Ну и, кроме того, в эту снежную новогоднюю ночь было решено: проверять каждого из миллиона любителей массовых зрелищ, приходящих на Таймс-Сквер взглянуть на полет шара, металлодетекторами. Иногда по три раза. А это три миллиона проверок! Кроме того, было решено запретить вход на площадь посетителям с рюкзаками и алкоголем. Особое внимание обращать на тех, кто проявляет враждебность к правоохранительным органам при исполнении. И, конечно, разбросать среди собравшейся на площади толпы многие сотни переодетых полицейских и агентов по борьбе с террором.

Об эволюции последних за прошедшие годы – чуть подробнее.

Даже в полу­тьме среднестатистического паба в Гринвич-Вил­лидж обнаружить тайного агента спецслужб в 2001 году было намного легче, чем найти его поднаторевших коллег на Таймс-Сквер в первые часы 2011 года. Подтянутый и чисто выбритый, облаченный в клетчатую фланелевую рубашку, наш агент-2001 заметно выделялся из негустой толпы потрепанных фанатов ритм-энд-блюза: выказывая непричастность к мегадецибель­ному амбиансу, он демонстративно ввинчивал ватные затычки в уши – служба службой, но своими барабанными перепонками он рисковать не станет даже ради борьбы с террористами!

Мутировал нью-йоркский секретный агент за последнее десятилетие до не­узнаваемости. Расколоть агента-2011 непросто – да и зачем? – работает человек, причем, наверное, мне во благо, по крайней мере, за мои кровные, налогоплательщицкие.

На одном из недавних массовых гуляний я минут десять наблюдал за темнокожим нищим, бьющимся в лихорадке на асфальте Пятой авеню, под стеганым одеялом и с трясущимся пустым пластиковым стаканчиком в руке. Я пытался запечатлеть его на айфон, но каждый раз наталкивался на его неприязненный взгляд. Лихорадка оказалась элементом театра улиц: когда я, изловчившись, все-таки сфотографировал его, он с новозаветной скоростью вдруг взял и исцелился: встал с колен, протер лицо гигиенической салфеткой, скинул одеяло и поспешил слиться с толпой. К концу того же дня я осознал, что напрасно мешал агенту работать. Не мешают незримой или явной борьбе с терактами.

Иллюстрация: Юля Блюхер
Иллюстрация: Юля Блюхер

 

И я не одинок в своем изменившемся подходе к жизни в тылу, который в два счета может обернуться фронтом. За годы борьбы с террором, при всей двойственности отношения трезвомыслящих сограждан к этой дефиниции (террор – это когда они нас и рядом? а когда мы их и далеко – это что?), мы, независимые и резковатые ньюйоркцы, стали проявлять большую терпимость к покушениям на нашу святая святых – прайвеси. Мы стали смотреть сквозь пальцы на неудобства повседневной жизни.

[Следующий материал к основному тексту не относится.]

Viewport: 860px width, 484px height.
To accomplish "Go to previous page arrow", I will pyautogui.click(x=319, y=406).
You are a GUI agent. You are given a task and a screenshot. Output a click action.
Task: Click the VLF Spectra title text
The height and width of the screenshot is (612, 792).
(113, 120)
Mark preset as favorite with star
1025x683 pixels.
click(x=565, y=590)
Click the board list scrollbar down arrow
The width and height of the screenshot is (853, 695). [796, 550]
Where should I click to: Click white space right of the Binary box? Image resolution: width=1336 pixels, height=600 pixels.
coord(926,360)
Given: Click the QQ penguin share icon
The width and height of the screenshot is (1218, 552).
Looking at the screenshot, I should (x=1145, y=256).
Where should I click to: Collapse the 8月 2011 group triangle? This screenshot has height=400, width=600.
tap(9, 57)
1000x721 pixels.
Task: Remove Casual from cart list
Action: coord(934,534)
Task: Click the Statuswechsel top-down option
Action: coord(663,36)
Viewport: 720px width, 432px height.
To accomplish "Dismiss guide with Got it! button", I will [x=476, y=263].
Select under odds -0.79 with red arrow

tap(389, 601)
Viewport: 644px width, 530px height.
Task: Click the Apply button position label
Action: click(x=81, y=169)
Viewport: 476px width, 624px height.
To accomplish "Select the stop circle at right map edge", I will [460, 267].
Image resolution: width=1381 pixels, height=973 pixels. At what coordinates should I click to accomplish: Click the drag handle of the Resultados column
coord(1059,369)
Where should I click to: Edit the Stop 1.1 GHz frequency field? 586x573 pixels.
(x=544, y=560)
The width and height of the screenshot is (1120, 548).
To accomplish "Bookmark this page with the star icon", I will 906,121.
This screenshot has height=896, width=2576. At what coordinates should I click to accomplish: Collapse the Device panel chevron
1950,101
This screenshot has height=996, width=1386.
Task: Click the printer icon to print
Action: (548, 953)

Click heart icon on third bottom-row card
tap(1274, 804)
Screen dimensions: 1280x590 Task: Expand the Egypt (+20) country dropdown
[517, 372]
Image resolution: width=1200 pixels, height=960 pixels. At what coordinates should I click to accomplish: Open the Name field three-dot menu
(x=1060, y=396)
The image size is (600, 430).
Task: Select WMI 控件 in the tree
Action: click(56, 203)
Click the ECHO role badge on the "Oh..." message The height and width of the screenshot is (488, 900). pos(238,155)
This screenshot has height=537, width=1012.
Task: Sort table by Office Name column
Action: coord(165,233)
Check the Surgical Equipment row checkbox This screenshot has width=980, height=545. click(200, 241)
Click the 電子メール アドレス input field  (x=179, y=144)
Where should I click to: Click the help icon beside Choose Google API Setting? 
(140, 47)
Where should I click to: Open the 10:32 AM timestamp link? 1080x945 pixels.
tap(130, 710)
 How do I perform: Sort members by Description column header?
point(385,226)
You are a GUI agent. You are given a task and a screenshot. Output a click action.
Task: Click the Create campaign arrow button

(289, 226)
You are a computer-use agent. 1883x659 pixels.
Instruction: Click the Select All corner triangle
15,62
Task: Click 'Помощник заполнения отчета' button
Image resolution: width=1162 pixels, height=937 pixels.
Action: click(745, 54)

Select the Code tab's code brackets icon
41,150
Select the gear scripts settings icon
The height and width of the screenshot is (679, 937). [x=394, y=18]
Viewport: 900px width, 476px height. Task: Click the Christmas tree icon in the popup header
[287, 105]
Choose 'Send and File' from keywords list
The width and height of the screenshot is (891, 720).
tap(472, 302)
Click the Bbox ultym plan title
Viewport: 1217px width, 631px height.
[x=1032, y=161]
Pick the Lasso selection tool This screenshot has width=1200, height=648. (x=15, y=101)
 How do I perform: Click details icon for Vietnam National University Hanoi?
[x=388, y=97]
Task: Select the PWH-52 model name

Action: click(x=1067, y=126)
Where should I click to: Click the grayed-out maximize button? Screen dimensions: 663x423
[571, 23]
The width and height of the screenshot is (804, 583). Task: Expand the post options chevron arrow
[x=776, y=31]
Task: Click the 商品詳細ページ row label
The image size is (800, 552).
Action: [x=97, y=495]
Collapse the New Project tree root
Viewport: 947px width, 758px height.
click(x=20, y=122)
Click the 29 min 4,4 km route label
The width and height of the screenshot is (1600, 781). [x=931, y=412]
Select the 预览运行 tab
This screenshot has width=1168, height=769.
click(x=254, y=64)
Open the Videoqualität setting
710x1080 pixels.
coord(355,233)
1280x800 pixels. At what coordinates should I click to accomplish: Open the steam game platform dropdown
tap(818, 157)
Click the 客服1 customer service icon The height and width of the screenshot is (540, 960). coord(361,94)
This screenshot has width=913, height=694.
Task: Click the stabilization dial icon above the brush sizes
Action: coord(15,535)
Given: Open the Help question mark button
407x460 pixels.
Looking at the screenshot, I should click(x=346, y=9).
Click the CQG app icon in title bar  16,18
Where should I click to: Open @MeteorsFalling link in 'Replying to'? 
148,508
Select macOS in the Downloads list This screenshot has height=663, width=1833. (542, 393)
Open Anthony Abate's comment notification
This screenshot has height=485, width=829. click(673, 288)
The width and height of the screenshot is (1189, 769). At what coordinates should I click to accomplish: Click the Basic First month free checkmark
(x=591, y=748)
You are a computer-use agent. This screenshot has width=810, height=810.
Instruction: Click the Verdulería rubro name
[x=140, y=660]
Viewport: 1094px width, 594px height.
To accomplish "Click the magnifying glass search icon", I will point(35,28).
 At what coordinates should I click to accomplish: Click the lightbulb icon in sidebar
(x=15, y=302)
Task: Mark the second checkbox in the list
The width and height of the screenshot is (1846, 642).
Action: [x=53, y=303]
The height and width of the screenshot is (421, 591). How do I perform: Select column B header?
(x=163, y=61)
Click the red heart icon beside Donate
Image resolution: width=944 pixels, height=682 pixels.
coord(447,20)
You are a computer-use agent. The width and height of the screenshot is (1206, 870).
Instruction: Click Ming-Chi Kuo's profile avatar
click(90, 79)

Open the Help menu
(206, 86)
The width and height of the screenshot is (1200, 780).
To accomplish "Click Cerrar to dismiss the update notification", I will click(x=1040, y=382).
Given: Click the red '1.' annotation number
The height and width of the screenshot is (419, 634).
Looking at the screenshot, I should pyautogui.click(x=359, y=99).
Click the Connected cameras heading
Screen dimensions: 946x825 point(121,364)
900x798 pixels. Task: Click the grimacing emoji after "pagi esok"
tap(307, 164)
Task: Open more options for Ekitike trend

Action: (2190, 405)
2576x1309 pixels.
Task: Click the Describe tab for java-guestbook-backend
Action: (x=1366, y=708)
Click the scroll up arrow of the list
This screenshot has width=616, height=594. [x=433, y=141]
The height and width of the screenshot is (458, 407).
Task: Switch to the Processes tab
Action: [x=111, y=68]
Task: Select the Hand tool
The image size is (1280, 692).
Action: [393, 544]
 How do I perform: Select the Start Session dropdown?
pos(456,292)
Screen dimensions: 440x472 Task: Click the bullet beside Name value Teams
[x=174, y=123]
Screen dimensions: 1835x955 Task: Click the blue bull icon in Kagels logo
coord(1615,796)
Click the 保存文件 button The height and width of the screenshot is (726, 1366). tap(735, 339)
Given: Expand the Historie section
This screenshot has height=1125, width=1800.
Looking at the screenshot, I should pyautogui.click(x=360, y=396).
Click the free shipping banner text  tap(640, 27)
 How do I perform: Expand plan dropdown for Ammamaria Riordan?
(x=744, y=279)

Мы знаем, что, например, прийти в Метрополитен-опера меньше чем за тридцать минут до начала «Кармен» означает не только показать ваши личные вещи постороннему человеку без ордера на обыск, но и, скорее всего, пропустить знаменитую арию любвеобильной цыганки и весь первый акт проторчать перед монитором в фойе.

Мы смирились с тем, что январское путешествие в солнечную Калифорнию занимает уже не пять часов, как когда-то, а все восемь из-за очередей перед металлодетекторами в аэропорту. Мы следим за тем, чтобы ширина предновогодней улыбки не менялась по мере движения от первой проверки к третьей на подступах к Таймс-Сквер сквозь сугробы, а то еще заподозрят в нежелании сотрудничать с правоохранительными органами.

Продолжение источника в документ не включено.